Reforms: One Step Forward, One Step Back

With no immediate threat to its power and with the oil price booming – the International Monetary Fund (IMF) estimated the domestic reserves at way over $80 billion by the end of 2007 – Libya’s elites could afford not to embark on political reforms. There were few signs that the social and economic challenges were being tackled in a systematic way: reform steps in all domains were erratic and contradictory. In the political sphere, Saif al-Islam called for clarification of institutional competences and more institutional stability by establishing a constitution and independence of the judiciary. His push for – albeit limited – political reform appeared to be driven by the conviction that the institutional chaos of the so-called direct democratic system prevents successful modernisation and economic reform. In sharp contrast, Gaddafi and the old guard were striving to further expand these structures by adding a new level of local congresses to the political system. Also, a State Security Court tasked with political cases was established in 2007, de facto reintroducing the notorious People’s Courts that had been abolished in 2005. Promises for more freedom of expression by Saif al-Islam and the creation of two marginally more open newspapers were tainted, among other things, by the arrest of people for organising a peaceful demonstration.

Similarly, reforms in the economic domain remained contradictory. A first step to privatise banks was taken (BNP Paribas bought a minority stake in the Sahara Bank) and a new and more business-friendly investment law was passed. Moreover, Gaddafi made sweeping announcements to boost the private sector by laying off up to 400,000 state employees and providing them with funds to start their own enterprises. At the same time, the government went on a spending spree, announcing public sector wage hikes of up to 80%. The IMF in November 2007 expected an increase in state expenditure by 40%. Also, under the banner of fighting corruption the government arrested dozens of successful private businessmen, some of them known to be critical of the regime, dealing a blow to previous liberalisation efforts (Menas Libya Focus 04/07).

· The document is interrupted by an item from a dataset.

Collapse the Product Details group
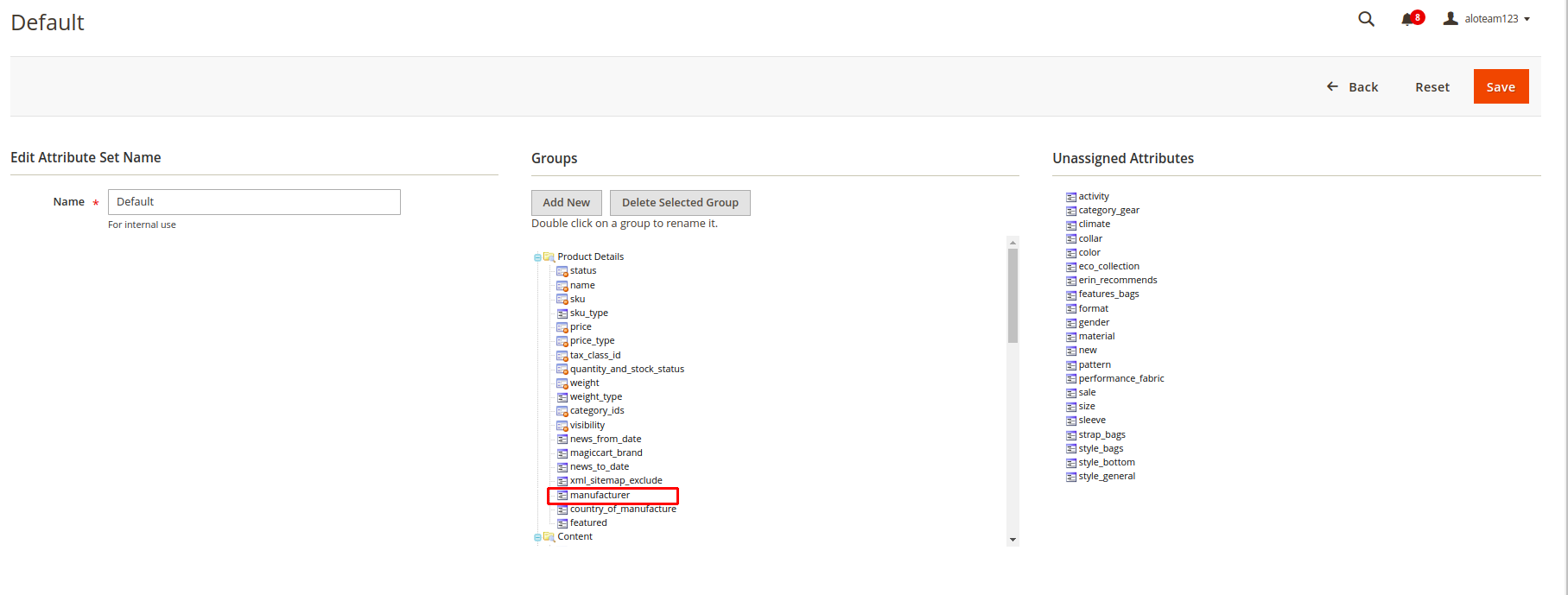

Under the banner of fighting corruption the government arrested dozens of successful private businessmen, some of them known to be critical of the regime

As in previous years such inconsistencies appeared to be the result of increasing regime infighting over how to handle the political and economic challenges. Power struggles also deepened within the Gaddafi family. Saif al-Islam, who heads the formally independent Gaddafi Development Foundation and whose role oscillates between an ombudsman, critic and de facto super development minister of the regime, has built himself a power base through his pro-reform agenda as well as his successful negotiations with foreign governments. But the revolutionary leader has also started pushing a second son, Mu’tasim, making him adviser (or head, depending on the source) of the newly founded National Security Committee and dispatching him to the UN’s general assembly in 2007 with the Libyan delegation, where he met with Condoleezza Rice. With his military training and as commander of a brigade Mutasim, who is deemed to be close to the hardliners, has a solid foothold in the security apparatus. With virtually all key positions in the security apparatus occupied by members of Gaddafi’s family and tribe, succession will most likely be a family affair one day.